Je kunt soms nog zulke mooie plannen hebben, maar als anderen een spaak in jouw wiel steken, moet je soms je knopen tellen. Je strategie aanpassen. Even of oneven, linksaf of rechtsaf. Je weet een ding zeker: rechtdoor is geen optie meer.
Zowel Schiphol als Air France/KLM hadden van die mooie plannen. De luchthaven wilde, om de omgeving te ontzien, slechts groeien tot een bepaald maximum aantal vluchten. Het deel daarboven, wat niet bijdraagt aan de netwerkfunctie van Schiphol, moest uitwijken naar Lelystad, Eindhoven of Rotterdam.
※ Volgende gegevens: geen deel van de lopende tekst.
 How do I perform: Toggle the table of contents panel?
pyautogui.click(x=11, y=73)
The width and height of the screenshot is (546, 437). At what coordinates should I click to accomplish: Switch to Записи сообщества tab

Het mooie plan van Air France/KLM moest het hoofd bieden aan de oprukkende invloed van low cost-maatschappijen. Binnen de holding zelf een eigen low-cost airline in het leven roepen. Zowel HOP als Transavia/France zouden daarin opgaan.
Maar, zoals bekend, hebben de Franse piloten met hun staking een spaak in het wiel van de eigen lowcoster gestoken. De Franse verkeersvliegers vliegen jaarlijks zo’n beetje de helft van het aantal uren wat piloten bij een lowcoster als Wizz maken, en toch verdienen ze aanzienlijk meer. Natuurlijk kon daar toch niet op worden ingeleverd!Dat was geen spaak, maar een balk. In een cockpit moet je steeds om je heen kijken naar bedreigende situaties en daarop reageren. Jammer dat vliegers dat blijkbaar alleen in de standaardcockpit kunnen en niet in een veranderende samenleving.
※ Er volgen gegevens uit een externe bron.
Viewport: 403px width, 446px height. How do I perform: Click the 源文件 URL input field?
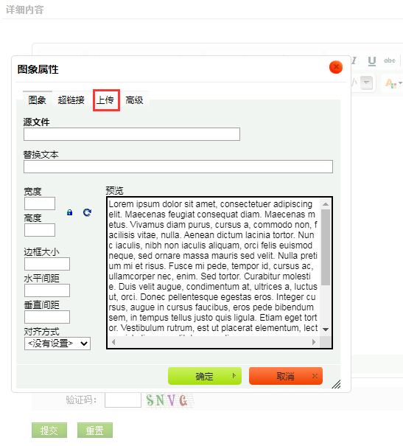coord(132,134)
Want laten we wel wezen: voor een traditionele luchtvaartmaatschappij als Air France/KLM vormen buitenlandse lowcost-maatschappijen een bedreiging. Hun focus ligt op origin/destination-vervoer, terwijl de grote carriers het vooral moeten hebben van transfervervoer. Zeker overstappende zakenreizigers vormen een essentiële schakel in het zo belangrijke netwerk van luchtverbindingen voor een hub als Schiphol. Een maatschappij als easyJet schuift steeds meer op richting business travellers en omarmt tegenwoordig zelfs (hoe anders dan in het verleden) zakelijke reisorganisaties als ATPI. Maar wel vast blijven houden aan efficiency, punctualiteit en vanzelfsprekend lage kosten! Zolang de taart van het Europese zakelijk vervoer niet groter wordt, is een grotere taartpunt voor een concurrerende lowcoster vooral een directe bedreiging voor KLM. En daarmee indirect ook voor Schiphol, want de mainport moet het vooral hebben van het intercontinentale vervoer.
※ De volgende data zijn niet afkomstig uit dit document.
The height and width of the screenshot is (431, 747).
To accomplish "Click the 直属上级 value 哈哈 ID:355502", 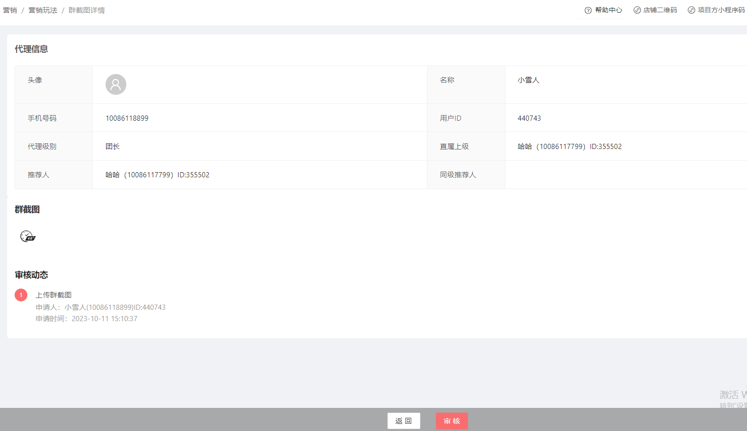I will pyautogui.click(x=569, y=147).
Dat brengt me bij de nationale luchthaven. Dankzij jarenlang polderen ligt er nu een plan voor het overhevelen van vluchten van Schiphol naar regionale luchthavens. Daarbij moet het dan met name gaan om vluchten die geen bijdrage leveren aan de spilfunctie van de mainport. Die verplaatsing was ingegeven door een lineaire gedachte: meer vluchten betekent meer geluid en dat is een probleem. Nu blijkt dat de geluidbelasting in de omgeving, ondanks meer vluchten zelfs afneemt. En daarmee valt de basis onder het zogeheten Alders-akkoord uit. Een dergelijke luxe oplossing past niet echt in een economisch zware periode. Zeker niet als zou blijken dat het een verschrikkelijk dure oplossing is voor een niet meer bestaand probleem.
Eigenlijk wordt er hier een spaak uít een wiel getrokken. Vanwege minder geluidbelasting heeft de luchthaven nu meer geluidcapaciteit. En dus kunnen er meer vluchten plaatsvinden. Ik begrijp best dat het niet lekker valt in de omgeving (ik woon zelf ook onder de aanvliegroute van een van de banen), maar Schiphol moet z’n knopen tellen. Gewoon vasthouden aan achterhaalde in formatie is geen optie meer. De tering naar de nering zetten en de netwerkfunctie een nieuwe inhoud geven.
Ook Air France/KLM moet z’n knopen tellen. Het speelveld voor de blauwe vogels wordt met de mogelijke komst van Ryanair naar Schiphol steeds lastiger. Het zal niet meevallen om het negatieve resultaat in Frankrijk vanuit Nederland om te zetten in een positief resultaat. De plannen daarvoor liggen wel klaar met een nieuwe business class, meer transparantie en betere service voor de reiziger (in de lucht en op de grond). Maar zeker in de luchtvaart weten we een ding zeker: de tijd vliegt!